Basketball-Bundesliga: Phantoms schlagen Göttingen mit 92:65 (41:30).

Von Christoph Matthies, 08.04.2012.

Braunschweig. Nach dem ungefährdeten 92:65-Erfolg am gestrigen Abend gegen Göttingen bleiben die Phantoms auf Platz sieben und damit auf Playoff-Kurs.
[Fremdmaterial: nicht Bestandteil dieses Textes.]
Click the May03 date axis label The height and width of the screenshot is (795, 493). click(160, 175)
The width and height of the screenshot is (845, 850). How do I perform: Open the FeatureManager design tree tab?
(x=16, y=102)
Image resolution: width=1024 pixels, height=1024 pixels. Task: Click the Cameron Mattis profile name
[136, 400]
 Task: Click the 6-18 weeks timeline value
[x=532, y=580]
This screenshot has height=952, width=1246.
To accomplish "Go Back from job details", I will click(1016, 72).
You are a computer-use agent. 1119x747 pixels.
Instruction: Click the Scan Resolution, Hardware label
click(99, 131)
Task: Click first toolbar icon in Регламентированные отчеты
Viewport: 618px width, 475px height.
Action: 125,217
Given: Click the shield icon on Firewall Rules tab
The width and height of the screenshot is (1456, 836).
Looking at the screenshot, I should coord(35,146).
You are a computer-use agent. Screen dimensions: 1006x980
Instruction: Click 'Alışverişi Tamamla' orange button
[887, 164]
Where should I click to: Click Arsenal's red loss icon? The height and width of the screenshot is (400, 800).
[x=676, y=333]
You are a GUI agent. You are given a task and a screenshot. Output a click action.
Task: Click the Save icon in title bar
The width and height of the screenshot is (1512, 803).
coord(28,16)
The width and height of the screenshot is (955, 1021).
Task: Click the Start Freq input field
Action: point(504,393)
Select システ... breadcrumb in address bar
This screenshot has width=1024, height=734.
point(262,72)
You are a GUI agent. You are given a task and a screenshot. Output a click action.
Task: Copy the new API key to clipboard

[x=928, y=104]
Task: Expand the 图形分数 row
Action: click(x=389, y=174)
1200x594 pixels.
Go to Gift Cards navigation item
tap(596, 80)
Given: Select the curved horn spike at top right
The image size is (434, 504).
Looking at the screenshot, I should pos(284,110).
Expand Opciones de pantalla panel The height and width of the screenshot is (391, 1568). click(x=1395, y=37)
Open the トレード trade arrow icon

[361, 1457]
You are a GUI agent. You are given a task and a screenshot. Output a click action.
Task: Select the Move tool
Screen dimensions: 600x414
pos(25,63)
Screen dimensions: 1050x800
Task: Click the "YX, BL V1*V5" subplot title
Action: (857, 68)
Durch die 26. Niederlage im 30. Saisonspiel ist der Abstieg der BG Göttingen aus der Basketball-Bundesliga besiegelt. Mit einem Erfolg in der Volkswagenhalle hätte das Tabellenschlusslicht aus der Universitätsstadt zumindest noch rechnerische Chancen gewahrt, die Klasse zu halten.
Aus der Liga verabschiedet hat sich auch Stephen Dennis. Der Aufbauspieler, vor der Saison als Ersatz für Kevin Hamilton verpflichtet, hatte seit seiner Knieverletzung im Januar keine Partie mehr für die Phantoms absolviert. Am Freitag gab der Verein bekannt, dass der Vertrag mit dem 24-Jährigen in beiderseitigem Einvernehmen aufgelöst wurde.
Gegen die Göttinger, die trotz der aussichtslosen sportlichen Situation von 130 lila gewandeten und lautstarken Fans in die VW-Halle begleitet wurden, begann erneut der nachverpflichtete Serbe Igor Milosevic auf der Aufbauposition. Wie schon im Heimspiel gegen Ludwigsburg versuchten die Phantoms häufig, per Schnellangriff zum Abschluss zu kommen, mangelnde Treffsicherheit von außen kompensierten sie durch harte Arbeit am offensiven Brett. Bereits zur Halbzeitpause hatte sich das Machowski-Team, bei dem Kyle Visser einmal mehr mit schönen Center-Bewegungen zu gefallen wusste, mit elf Punkten von den schwachen Gästen abgesetzt.
Nach dem Seitenwechsel wurde dann noch offensichtlicher, dass hier ein Playoff-Team gegen einen Absteiger spielte. Bereits drei Minuten vor Ende des dritten Viertels war ein Dreier des Ex-Göttingers Robert Kulawick, der in der linken Spielfeldecke völlig alleingelassen wurde, der erste „Sargnagel“ für alle Hoffnungen der Südniedersachsen (60:43). Nicht einmal zwei Minuten später erhöhte Kapitän Nils Mittmann aus der gegenüberliegenden Ecke auf 66:43. „In der zweiten Halbzeit haben wir den Ball gut laufen lassen und einige offene Würfe herausgespielt“, freute sich Headcoach Sebastian Machowski über das Teamspiel seiner Schützlinge. Im Schlussabschnitt konnte es sich der Trainer dann sogar erlauben, seine zweite Garde auf das Parkett zu schicken. Besonders 2,21-Meter-Riese Nick Schneiders sorgte in knapp sieben Minuten noch für einige Höhepunkte.
Für die Phantoms spielten: Visser 13, Jorovic 13, Schneiders 12, Mittmann 11, Melzer 10, Umeh 8, Kulawick 6, Milosevic 6, McElroy 6, Theis 4, Greer 2, Schröder 1.